The profiling module aims to use all available ratings to obtain refined profiles to use in collaborative filtering. In order to apply standard collaborative filtering, it is necessary to provide only a single classification per user and item to the filter. To be able to use multi-criteria ratings for profiling, we designed and experimented with two main approaches: (1) the identification of the most representative rating (MRR) with MLR and (2) the combination of the multi-criteria ratings into a single rating, per user and item, using NNRA and PWRA.

The online rating prediction module processes the stream of ratings to predict unknown hotel ratings and, thus, provide online recommendations. We implemented a user-based collaborative filter employing the k-NN algorithm, using the Pearson correlation to determine neighbours. Additionally, we computed the trustworthiness between the current user and each neighbour analysing both the number of items actually recommended to the user based on the neighbour and the number of times that user was chosen as a neighbour of the current user. The final predictions were obtained using the k-NN algorithm together with the trustworthiness among users.

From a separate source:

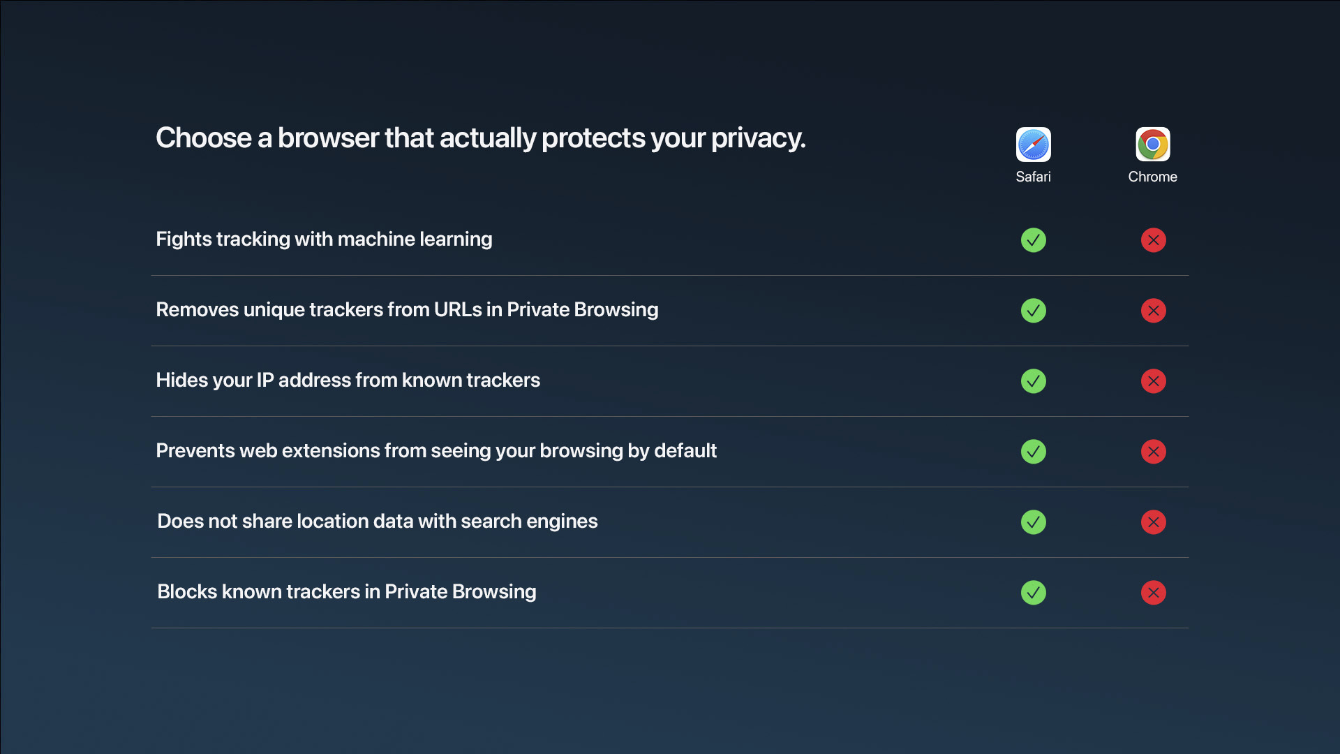Click Chrome's red X for machine learning tracking

[x=1153, y=240]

The proposed methodology was tested and evaluated with Expedia and TripAdvisor crowdsourced multi-criteria hotel ratings using RMSE, Recall@10 and TRecall@10 as evaluation metrics. First, we analysed the number of neighbours, i.e. the k to be used in the experiments. This method presented different results for the HotelExpedia and TripAdvisor datasets. While the RMSE converged in \(k=20\) with HotelExpedia data, in the case of the TripAdvisor data, the RMSE stabilised at \(k=200\). Then, in terms of profiling, we tested the three proposed approaches, i.e. MRR, NNRA and PWRA. The results showed that the highest k-NN prediction accuracy occurs with the PWRA multi-criteria profiling. Finally, we model trust based on Pearson correlation and k-NN predictions. The PWRA profiling together with trust modelling presented the best results concerning prediction and recommendation accuracy. In the case of the HotelExpedia dataset, PWRA and trust modelling, when compared with PWRA, improve the RMSE 4%, the Recall 110% and the TRecall 9%. In the case of the TripAdvisor dataset, PWRA and trust modelling, when compared with PWRA, improve the RMSE 13%, the Recall 68% and the TRecall 21%. Therefore, we can conclude that trust has a relevant impact in user-based recommendations using multi-criteria crowdsourced data.

To sum up, this research work proposes a new profiling approach based on crowdsourced multi-criteria ratings data streams together with trust modelling that improves the k-NN hotel rating prediction accuracy. As future work, we intend to: (1) explore multi-criteria recommendation using both textual reviews and multi-criteria ratings and (2) explore the users’ reputation factor to model incoming ratings.